1. Facebook Is Not A Never-Ending Network
Remember MySpace? Remember Xanga and LiveJournal and every other social media network that paved the way for Facebook and rose in heavy popularity, before dying out? Think on how many people actually visit those pages now. Not many.
There’s no guarantee that Facebook will meet the same demise, but there’s no guarantee that it won’t either. In fact, there’s more evidence that supports the fact that it will than there is evidence that says it won’t. Facebook could just be a stepping stool for Google+ to rise in popularity, or we could all very well just be waiting for a new, as-yet-created network to come into existence.
You’re spending a lot of time on your content. And by choosing to publish this content to Facebook as opposed to your own website, you’re opting in favour of quick blips of short-term success, as opposed to the long-term success you can find with your website.
2. You Don’t Control Facebook
Facebook may allow you a lot of liberties, give you a lot of freedoms and abilities, however, you’re not in control of the changes the social platform institutes. Always take that into consideration. Every aspect of Facebook that you’ve been noting as a “help” to you can also be changed or done away with at any time.

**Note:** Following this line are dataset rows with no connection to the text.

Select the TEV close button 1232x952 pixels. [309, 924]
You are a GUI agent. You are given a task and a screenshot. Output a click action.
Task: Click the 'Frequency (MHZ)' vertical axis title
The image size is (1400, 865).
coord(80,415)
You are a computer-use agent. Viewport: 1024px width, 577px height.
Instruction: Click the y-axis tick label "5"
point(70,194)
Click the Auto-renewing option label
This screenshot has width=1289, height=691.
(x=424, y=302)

With your own website, no changes or modifications to information resources are made by anyone but you. There’s power and stability in that.
3. The Non-Facebook Users
While you may be seeing quite a bit of action on the Facebook front, you should always consider that there is a percentage of people who are using the Internet, but are not using Facebook. Many users who do have Facebook profiles have large problems with it, which they’ve voiced.

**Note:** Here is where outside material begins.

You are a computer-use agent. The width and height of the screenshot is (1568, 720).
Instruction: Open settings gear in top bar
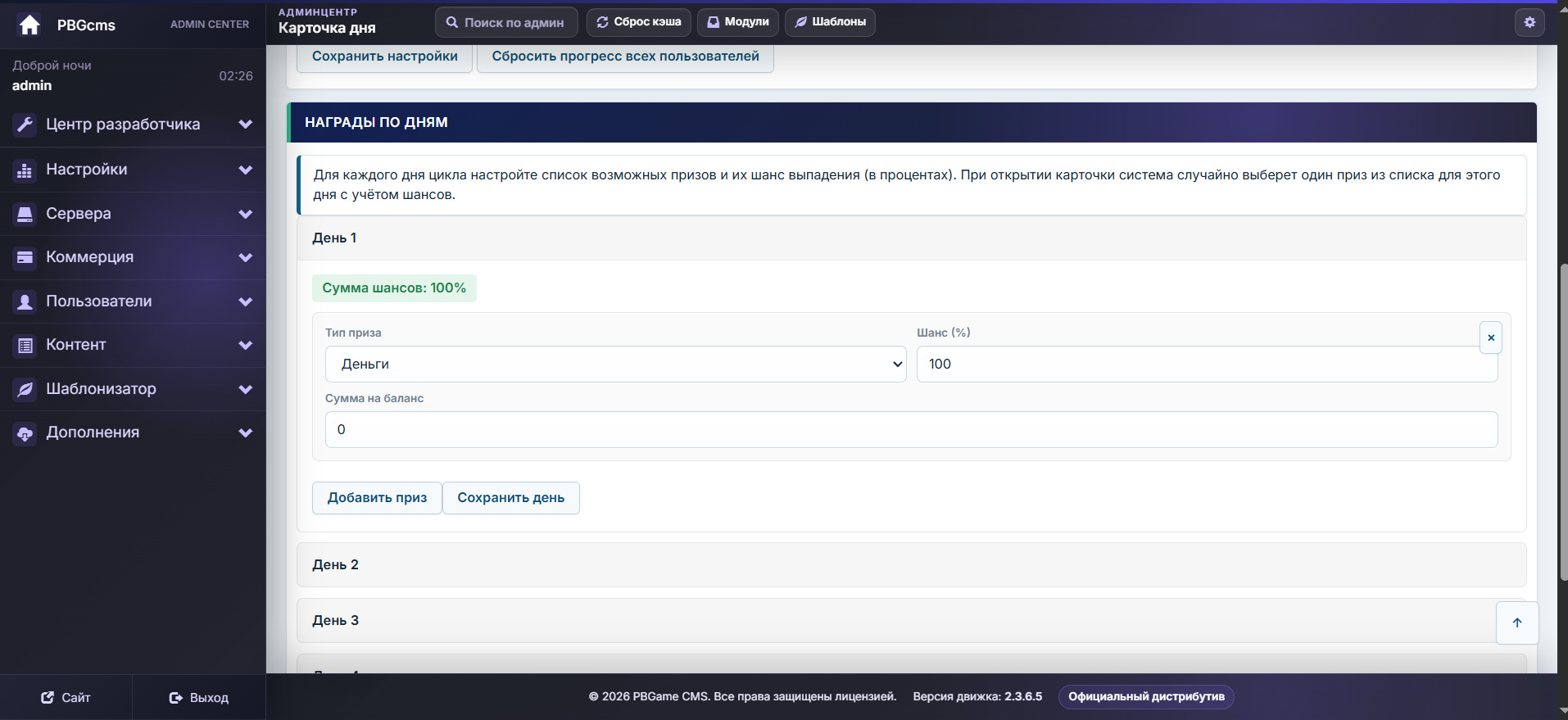pos(1529,22)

4. Only What Facebook Tells You
As a business or fan page on Facebook, you know and understand the ways that Facebook is helping you understand who is looking at your content, at what times and how regularly. Those are all beneficial, however, there are ways to institute this same practice on your blog, in addition to a host of other metrics that Facebook isn’t computing. Why isn’t Facebook providing you with these extra metrics? Who can know. But the fact remains that you are only being given information metrics that Facebook passes to you, and as users, we’ve grown complacent in this.
5. Facebook’s Dropping The Ball
When it comes to portions of Facebook and its mobile capabilities, even Zuckerberg himself says “large chunks” of Facebook aren’t going to continue functioning well on your mobile phones.
When you consider the number of people who access content via their mobile phones, you have to wonder how much reach you’re going to be missing out on.
6. Your Website Is #1
A blog or website is the most effective way to get information to your audience, including your content and updates. Your website or blog serve as the central hub for your updates and activity. It’s the place your audience will go to seek out more information about you after having read your content, leave you feedback, request your services, and more.
When people have a specific goal for their Google searches, they’re less inclined to visit a Facebook page, because the information there is not streamlined enough. When a specific search is made, readers want specific answers made.
Focusing your attentions on your website is a long-term success plan that you can’t afford not to take advantage of.